The patients in the control group were informed that the tape contained a traditional Chinese medicine that could reduce pruritus. The tape was replaced every other day and removed every Sunday as a break day. This procedure was meant to eliminate the potential placebo response during the VAS interview and to prevent patients from identifying the control and intervention groups. The practitioners participating in this study did not take part in the randomization process, and evaluation and analysis of results was performed by professionals blinded to the assignation of treatment options; therefore, we consider the results of this study to be objective and reliable.

5. Conclusion

Our preliminary findings indicate that auricular acupressure may be a useful treatment in the multidisciplinary management of UP in patients with ESRD. Longer-term studies involving larger clinical samples are warranted to assess the generalizability of our findings and to deepen our understanding of this promising therapeutic approach.

Conflict of Interests

The authors have no conflict of interests to declare regarding this study.

Authors’ Contribution

Cui-na Yan and Wei-guo Yao contributed equally to this work.

Acknowledgment

This study was supported by the Shanghai University of Traditional Chinese Medicine Program (A1-K140603: Shanghai, China).

Supplementary Materials

Enzyme-linked immunosorbent assay

1.Determine wells for diluted standard, blank and sample.
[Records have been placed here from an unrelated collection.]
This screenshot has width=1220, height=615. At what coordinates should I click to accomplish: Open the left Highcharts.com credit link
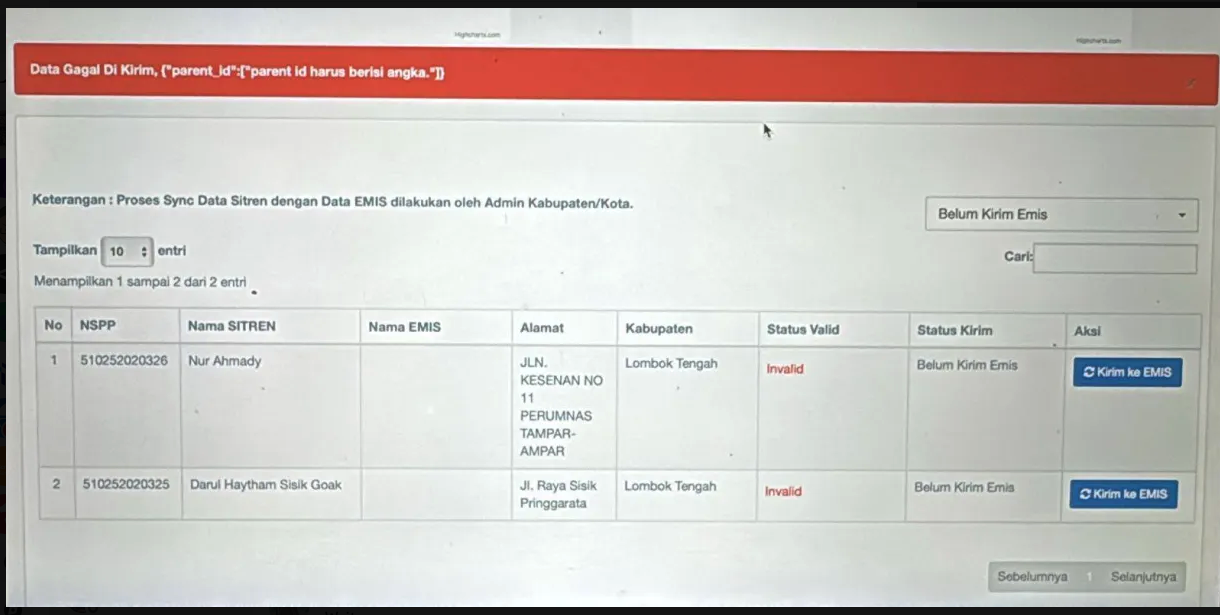[x=477, y=35]
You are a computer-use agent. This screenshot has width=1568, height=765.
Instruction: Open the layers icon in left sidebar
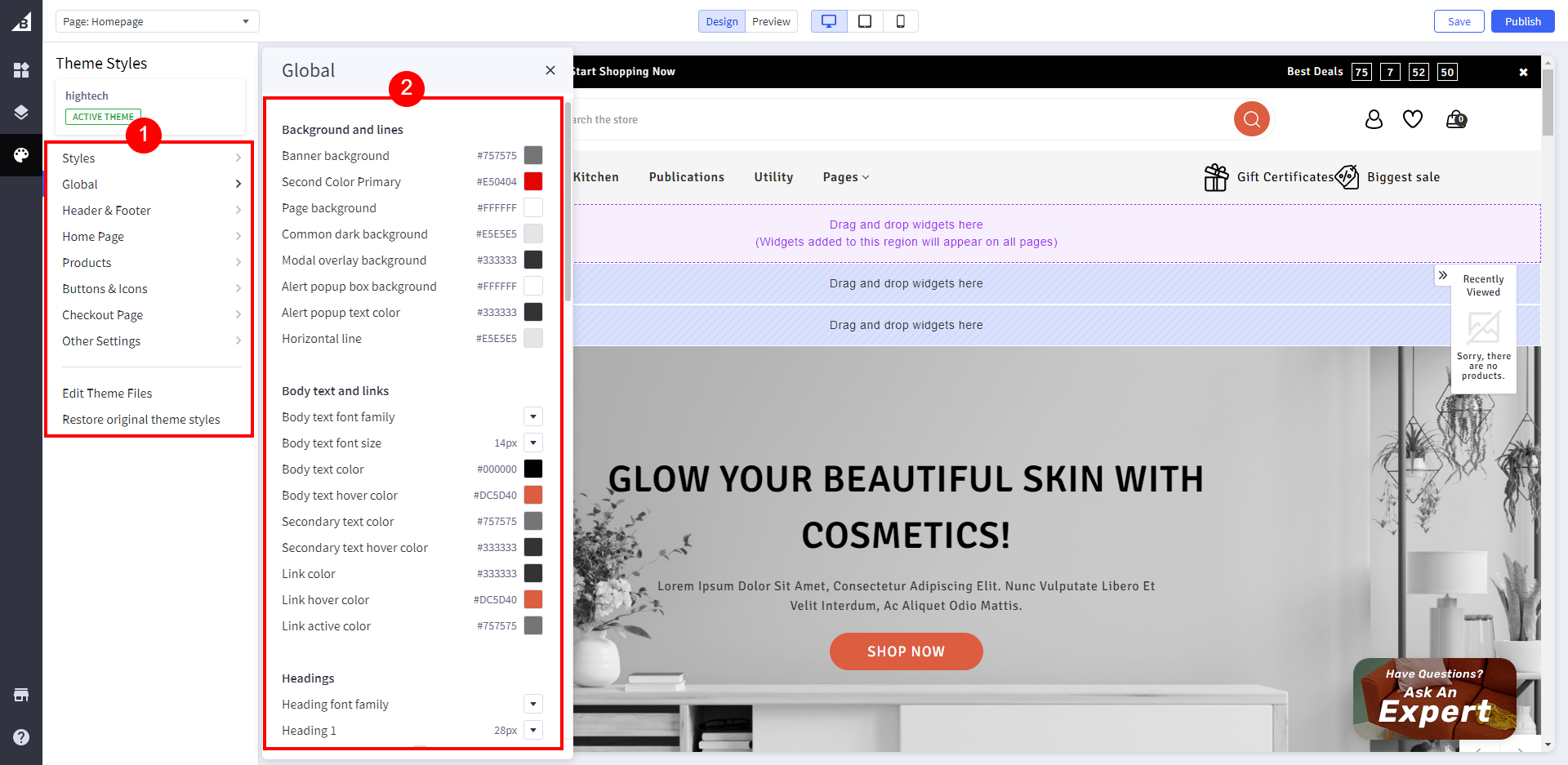tap(21, 112)
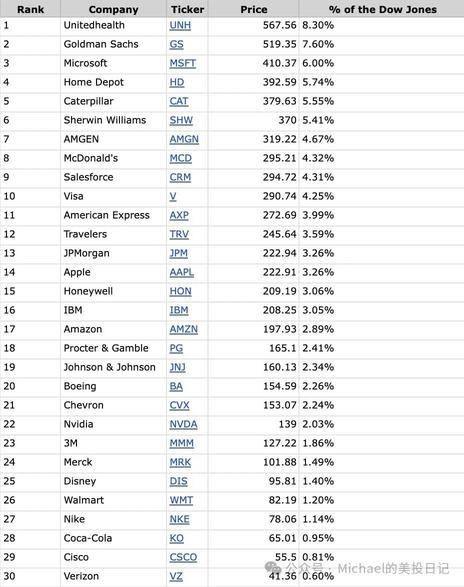Click the VZ ticker link
Viewport: 464px width, 587px height.
(x=176, y=576)
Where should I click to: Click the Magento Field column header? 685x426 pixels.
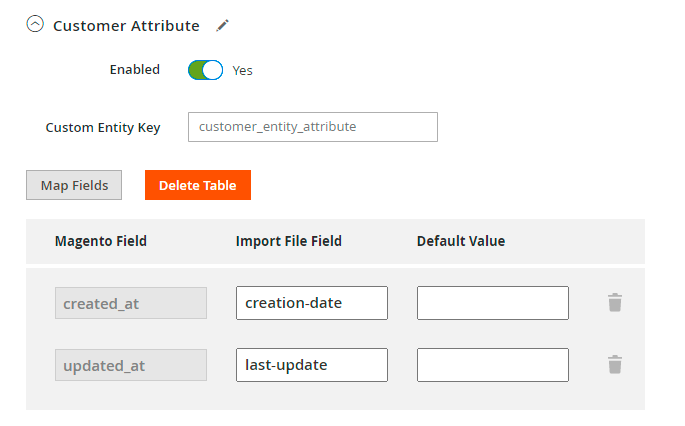101,241
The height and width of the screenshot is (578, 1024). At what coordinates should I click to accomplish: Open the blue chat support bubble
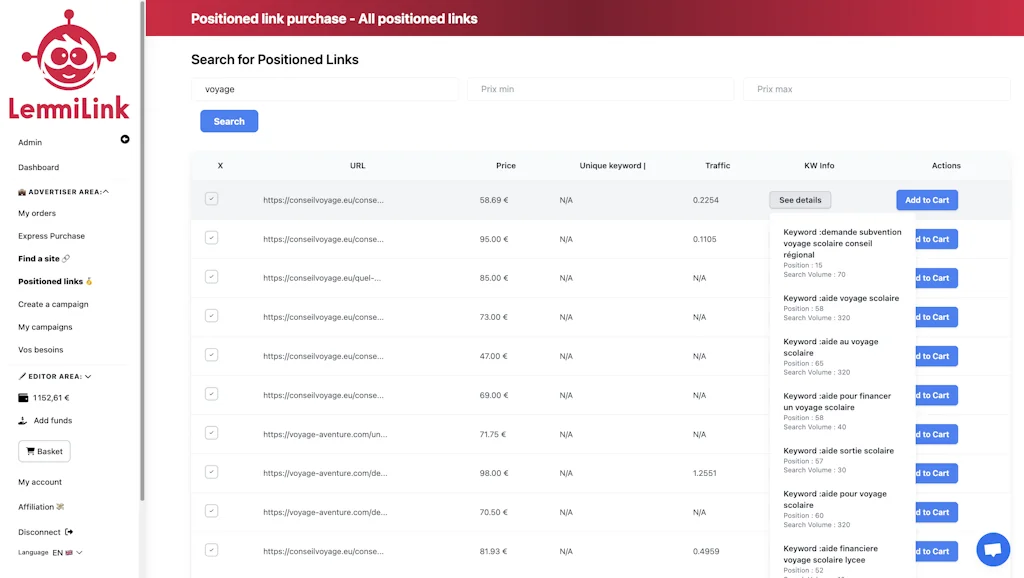[992, 549]
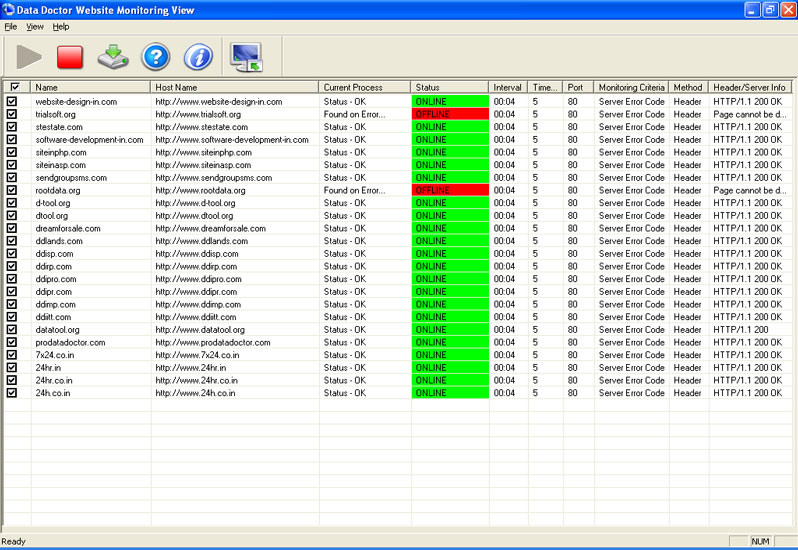Viewport: 798px width, 550px height.
Task: Select the dreamforsale.com row name
Action: click(x=68, y=228)
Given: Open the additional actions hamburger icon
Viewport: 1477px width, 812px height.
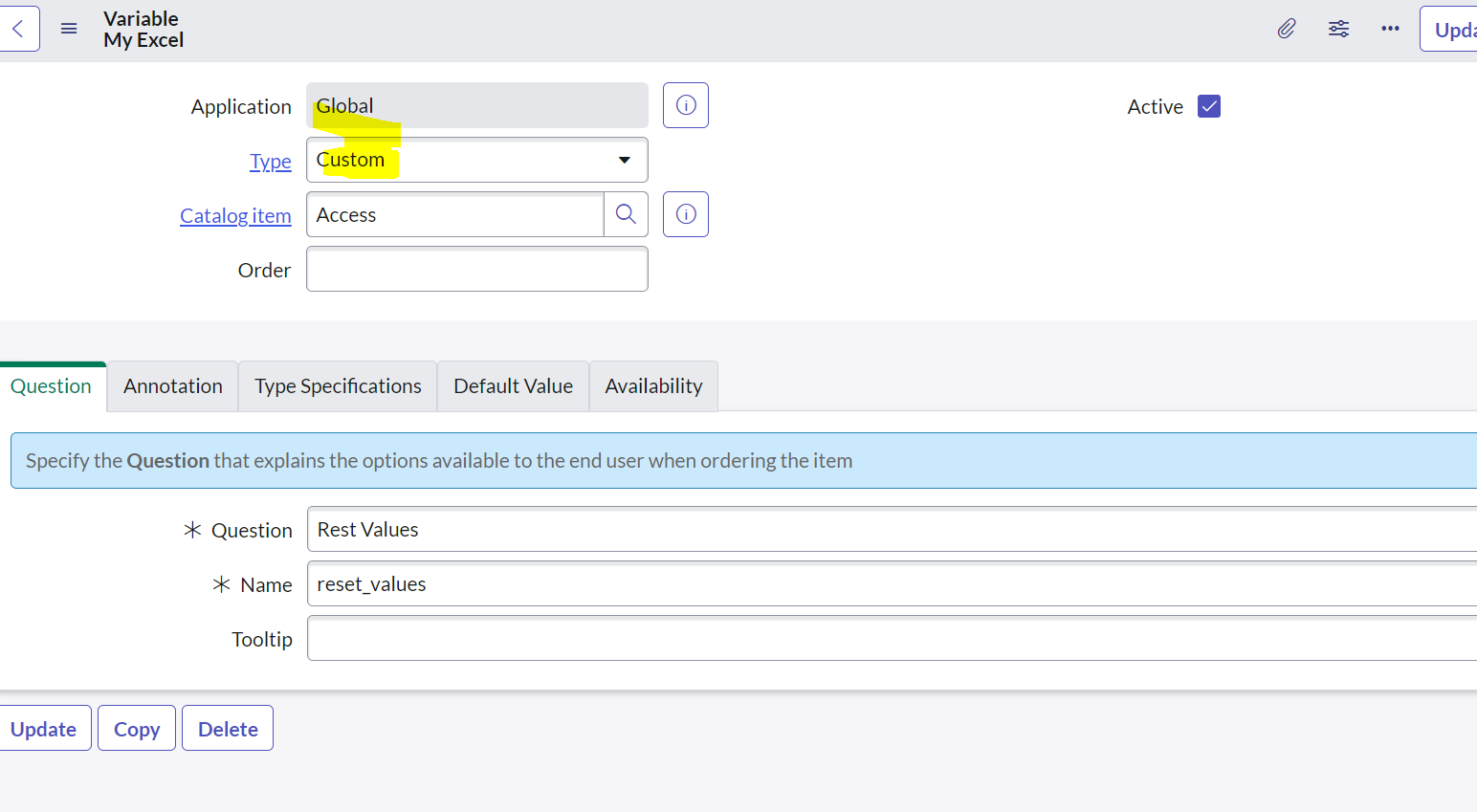Looking at the screenshot, I should point(68,28).
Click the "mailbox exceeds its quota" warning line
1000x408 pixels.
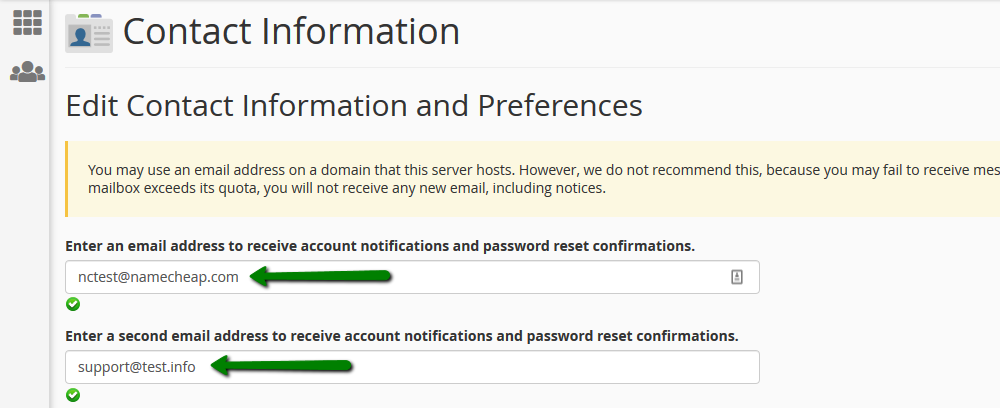click(346, 189)
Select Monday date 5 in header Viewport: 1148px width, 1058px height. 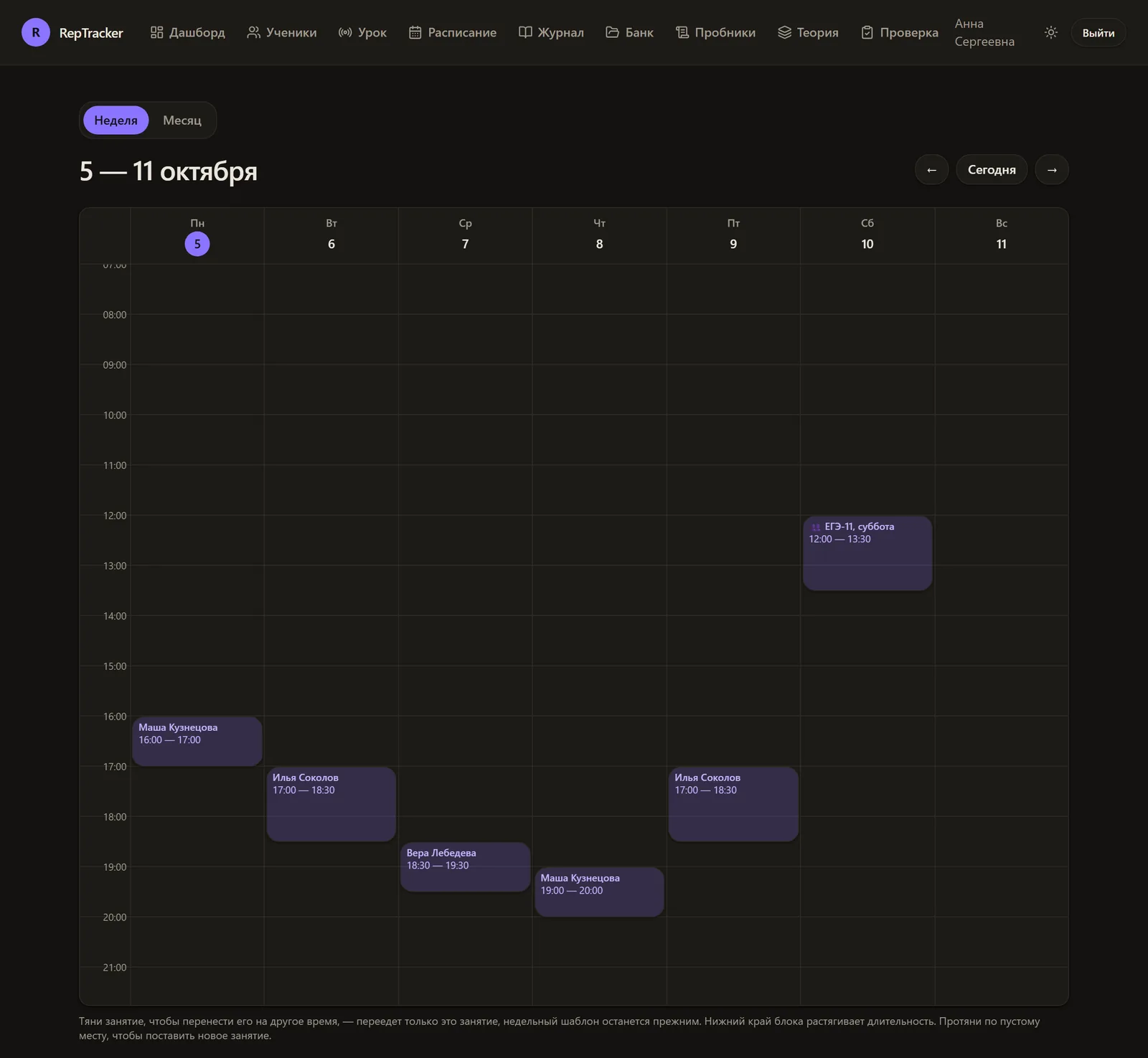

Prepare 5 wells for standard points,1 well for blank. Add 50ul each of dilutions of standard(read Reagent Preparation), blank and samples into the appropriate wells, respectively. And then add 50ul of Detection Reagent A to each well immediately. Shake the plate gently. Cover with a Plate sealer. Incubate for 1 hour at 37℃. Detection Reagent A may appear cloudy.Warm to room temperature and mix gently until solution appears uniform.

2.Aspirate the solution and wash with 350ul of 1× Wash Solution to each well using a squirt bottle, multi-channel pipettle, manifold dispenser or autowasher, and let it sit for 1-2 minutes. Remove the remaining liquid from all wells completely by snapping the plate onto absorbent paper. Repeat 3 times. After the last wash, remove any remaining Wash Buffer by aspirating or decanting. Invert the plate and blot it against absorbent paper.

3.Add 100ul of Detection Reagent B working solution to each well. Incubate for 30 minutes at 37℃ after covering it with the Plate sealer.

4.Repeat the aspiration/wash process for total 5 times as conducted in step 2.

5.Add 90 ul of Substrate Solution to each well. Cover with a new Plate sealer. Incubate for 15-25 minutes at 37℃. Protect from light. The liquid will turn blue by the addtion of Substrate Solution.

6.Add 50 ul of Stop Solution to each well. The liquid will turn yellow by the addition of Stop solution. Mix the liquid by tapping the side of the plate. If color change does not appear uniform, gently tap the plate to ensure thorough mixing.

7.Remove any drop of water and fingerprint on the bottom of the plate and confirm there is no bubble on the surface of the liquid. Then, run the microplate reader and conduct measurement at 450nm immediately.